Einwanderungswellen aus der Steppe
Dr. André Spatzier vom Landesamt für Denkmalpflege geht von zwei Einwanderungswellen aus dem pontischen Steppengebiet nördlich des Schwarzen Meeres aus. Eine sei ab 3000 vor Christus erfolgt, mit Ankunft im hiesigen Raum um 2900/2800 vor Christus, die zweite um 2500 vor Christus. Für eine genaue zeitliche Zuordnung der Vaihinger Funde sei aber erst noch die Datierung abzuwarten, so Spatzier, er gehe aber davon aus, dass die Verstorbenen dort ebenfalls das „Steppen-Gen“ aufweisen.
Auch zuvor seien im Kreis schon eine Reihe von Gräbern aus der Zeit der Schnurkeramik gefunden worden, so Spatzier, allerdings deutlich weniger als in anderen Kreisen, wie etwa Heilbronn.
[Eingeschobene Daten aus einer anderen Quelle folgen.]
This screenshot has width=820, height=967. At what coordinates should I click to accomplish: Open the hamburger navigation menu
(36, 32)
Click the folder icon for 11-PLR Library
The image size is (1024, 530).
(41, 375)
Einen regelrechten „Hotspot“ gebe es im Taubertal.
Eine „hochdynamische Periode“
Laut Felicitas Schmitt ist die Wissenschaft von der früheren Ansicht weggekommen, die Schnurkeramik-Leute seien Nomaden gewesen. Für die Vaihinger Schnurkeramiker geht sie auch nicht von einer Abstammung direkt aus der Steppe aus, sondern von einer Herkunft aus dem Gebiet Kleinpolen und dem Mittelelbe-Saale-Gebiet, wo sich die Schnurkeramiker zuvor angesiedelt hatten.
Was bei der Invasion der Axt-Leute aus der einheimischen Vorbevölkerung wurde, gibt der Wissenschaft noch Rätsel auf. Die sei mit Blick auf die Funde plötzlich einfach weg, sagt André Spatzier. Dafür sei gegen Ende der Jungsteinzeit gerade im Kreis Ludwigsburg mit der sogenannten Glockenbecherkultur noch eine weitere Kultur nachweisbar, die genetisch mit den Einwanderern aus der Steppe verbunden sei.
Insgesamt sei es eine „hochdynamische“ Periode gewesen, in der sehr viel passiert sei, sagt der Archäologe. Vieles lasse sich jetzt noch nicht beantworten, weitere Erkenntnisse soll eine Untersuchung liefern, in der er die Interaktionen und die Abgrenzung der verschiedenen kulturellen Gruppen zwischen 3000 und 1500 vor Christus mit Schwerpunkt Mittlerer Neckar erforscht. Ergebnisse würden aber erst in einigen Jahren vorliegen.
Dann weiß man vielleicht auch mehr über „Enzi“ und seine Sippe in Vaihingen.